§ **Work to do**: Copy out every line of these records with no changes at all.

begin The records

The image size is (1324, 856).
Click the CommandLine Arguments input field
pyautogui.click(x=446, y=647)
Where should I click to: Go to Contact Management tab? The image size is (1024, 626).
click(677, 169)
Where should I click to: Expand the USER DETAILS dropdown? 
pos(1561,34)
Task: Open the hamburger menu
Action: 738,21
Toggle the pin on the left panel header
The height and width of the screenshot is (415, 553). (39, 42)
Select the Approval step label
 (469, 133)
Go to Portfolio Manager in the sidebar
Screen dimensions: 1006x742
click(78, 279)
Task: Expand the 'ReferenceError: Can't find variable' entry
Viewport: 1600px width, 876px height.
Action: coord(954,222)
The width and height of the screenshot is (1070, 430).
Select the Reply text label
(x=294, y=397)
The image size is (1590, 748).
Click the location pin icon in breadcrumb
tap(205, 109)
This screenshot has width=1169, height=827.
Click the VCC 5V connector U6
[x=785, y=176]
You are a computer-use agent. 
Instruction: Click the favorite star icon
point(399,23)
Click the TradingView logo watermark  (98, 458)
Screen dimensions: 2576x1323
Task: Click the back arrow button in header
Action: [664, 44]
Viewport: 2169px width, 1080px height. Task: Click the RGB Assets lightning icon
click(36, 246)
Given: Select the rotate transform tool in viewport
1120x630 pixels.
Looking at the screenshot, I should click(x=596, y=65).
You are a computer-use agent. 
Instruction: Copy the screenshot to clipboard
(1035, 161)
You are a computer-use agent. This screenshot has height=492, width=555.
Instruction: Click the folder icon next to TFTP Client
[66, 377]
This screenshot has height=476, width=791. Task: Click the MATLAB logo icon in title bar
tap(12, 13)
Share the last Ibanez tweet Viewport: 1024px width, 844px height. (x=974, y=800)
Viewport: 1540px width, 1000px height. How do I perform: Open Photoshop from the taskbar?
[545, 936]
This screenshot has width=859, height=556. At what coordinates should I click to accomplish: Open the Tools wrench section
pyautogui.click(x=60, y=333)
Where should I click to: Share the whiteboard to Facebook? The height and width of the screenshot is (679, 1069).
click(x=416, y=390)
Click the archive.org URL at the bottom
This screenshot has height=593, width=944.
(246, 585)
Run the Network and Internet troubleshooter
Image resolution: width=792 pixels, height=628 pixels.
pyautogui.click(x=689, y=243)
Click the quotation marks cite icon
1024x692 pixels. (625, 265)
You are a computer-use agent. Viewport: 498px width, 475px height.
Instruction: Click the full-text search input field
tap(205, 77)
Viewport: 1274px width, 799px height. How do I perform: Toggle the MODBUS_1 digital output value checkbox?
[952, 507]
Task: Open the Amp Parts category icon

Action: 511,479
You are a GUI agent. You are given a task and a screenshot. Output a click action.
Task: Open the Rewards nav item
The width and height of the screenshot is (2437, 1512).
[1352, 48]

end The records

§ **Output for this exercise**:
The image size is (1324, 856).
Click the CommandLine Arguments input field
pyautogui.click(x=446, y=647)
Where should I click to: Go to Contact Management tab? The image size is (1024, 626).
click(677, 169)
Where should I click to: Expand the USER DETAILS dropdown? 
pos(1561,34)
Task: Open the hamburger menu
Action: 738,21
Toggle the pin on the left panel header
The height and width of the screenshot is (415, 553). (39, 42)
Select the Approval step label
 (469, 133)
Go to Portfolio Manager in the sidebar
Screen dimensions: 1006x742
click(78, 279)
Task: Expand the 'ReferenceError: Can't find variable' entry
Viewport: 1600px width, 876px height.
Action: coord(954,222)
The width and height of the screenshot is (1070, 430).
Select the Reply text label
(x=294, y=397)
The image size is (1590, 748).
Click the location pin icon in breadcrumb
tap(205, 109)
This screenshot has width=1169, height=827.
Click the VCC 5V connector U6
[x=785, y=176]
You are a computer-use agent. 
Instruction: Click the favorite star icon
point(399,23)
Click the TradingView logo watermark  (98, 458)
Screen dimensions: 2576x1323
Task: Click the back arrow button in header
Action: [664, 44]
Viewport: 2169px width, 1080px height. Task: Click the RGB Assets lightning icon
click(36, 246)
Given: Select the rotate transform tool in viewport
1120x630 pixels.
Looking at the screenshot, I should click(x=596, y=65).
You are a computer-use agent. 
Instruction: Copy the screenshot to clipboard
(1035, 161)
You are a computer-use agent. This screenshot has height=492, width=555.
Instruction: Click the folder icon next to TFTP Client
[66, 377]
This screenshot has height=476, width=791. Task: Click the MATLAB logo icon in title bar
tap(12, 13)
Share the last Ibanez tweet Viewport: 1024px width, 844px height. (x=974, y=800)
Viewport: 1540px width, 1000px height. How do I perform: Open Photoshop from the taskbar?
[545, 936]
This screenshot has width=859, height=556. At what coordinates should I click to accomplish: Open the Tools wrench section
pyautogui.click(x=60, y=333)
Where should I click to: Share the whiteboard to Facebook? The height and width of the screenshot is (679, 1069).
click(x=416, y=390)
Click the archive.org URL at the bottom
This screenshot has height=593, width=944.
(246, 585)
Run the Network and Internet troubleshooter
Image resolution: width=792 pixels, height=628 pixels.
pyautogui.click(x=689, y=243)
Click the quotation marks cite icon
1024x692 pixels. (625, 265)
You are a computer-use agent. Viewport: 498px width, 475px height.
Instruction: Click the full-text search input field
tap(205, 77)
Viewport: 1274px width, 799px height. How do I perform: Toggle the MODBUS_1 digital output value checkbox?
[952, 507]
Task: Open the Amp Parts category icon

Action: 511,479
You are a GUI agent. You are given a task and a screenshot. Output a click action.
Task: Open the Rewards nav item
The width and height of the screenshot is (2437, 1512).
[1352, 48]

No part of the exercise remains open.